It’s funny I came across this play, because there had been a lot of discussion on Tumblr about speech, racism, and level of education. The notion is that if you speak “white,” you are perceived as respectable, well-educated and more intelligent. If you speak “black,” you are perceived as stupid, ghetto, dangerous, and ignorant. There were discussions on Tumblr about upper-class white academics who speak in such academic mumbo-jumbo jargon, that their words are inaccessible to folks everywhere who are not well-versed or well-read. I have provided links below if you want to read.

Links:

“African American English”

“Language is Power”

“If you cannot communicate your ideas…”

“How can you be damn intellectual if…”

“I really despise academics who…”

“Open Admissions” One-Act version only has two characters: Professor Ginny (well-educated white woman and Shakespeare scholar who holds B.A, M.A and Ph.D) and Calvin Jefferson (a 18 years old black male who just entered college three months ago).
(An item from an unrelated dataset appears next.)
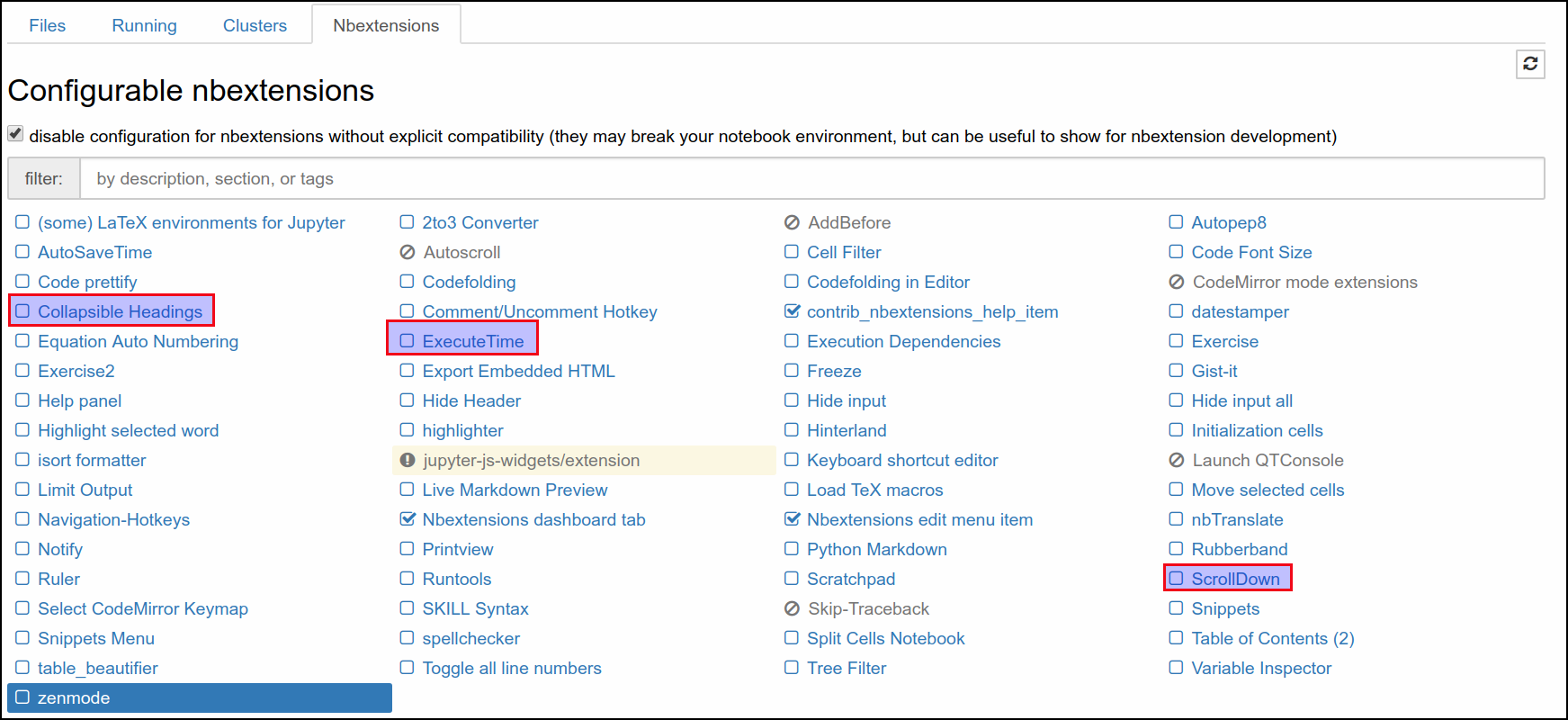Click the warning icon beside jupyter-js-widgets/extension

tap(408, 460)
The play is set in New York City, at an un-named New York City public college.

Calvin has just been granted open admission into college and he is determined to make a good life for himself. He wants to meet with Dr. Ginny (who teaches Speech and English) and asks her one question: why does she always give him a B, and nothing else? Not even a C or F or an A? He asks her how he can improve himself and learn more things. He is determined to improve his writing and speaking skills, and learn new skills. He wants to be graded harshly so that he can be motivated to do better.
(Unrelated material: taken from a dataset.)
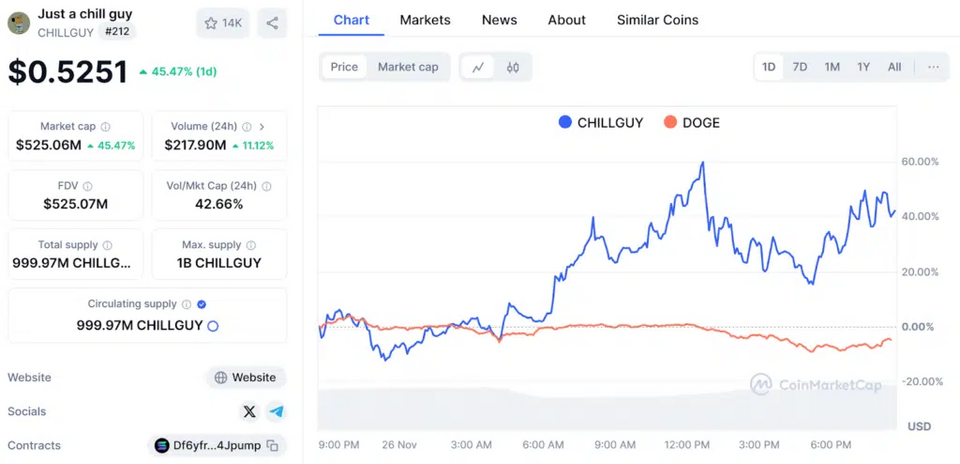Toggle chart to Price view
Screen dimensions: 960x464
point(344,67)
Professor Ginny, at first, is dismissive toward him and insists that he did a “good job.” He does not believe her, and for good reason. He says that he’s messed up a lot in class, and doesn’t deserve a B. He also points out that the other black students in class all receive a B, while white students get graded differently. He also brings up another issue: when the students were assigned to perform Shakespeare scenes, Dr. Ginny made all the black students perform scenes out of Othello or other scenes with black characters, while white students had plenty of choices to choose from different Shakespeare plays. Calvin asks her why black students had no choice in what scene to perform. In other words: why are black students expected to perform black characters, while white students could play ANY character, regardless of race? In response to this, Dr. Ginny acts as if Calvin is being crazy.

Dr. Ginny reminds me of racist white liberals who claim they see no race, and that race shouldn’t matter. She doesn’t realize that her internalized racism pushes down black students and she ignores them, while she encourages and motivates white students to do better and improve their skills. She doesn’t care about black students and doesn’t try to push them harder. She just gives them a “B” and says “good job,” while she encourages white students to do better.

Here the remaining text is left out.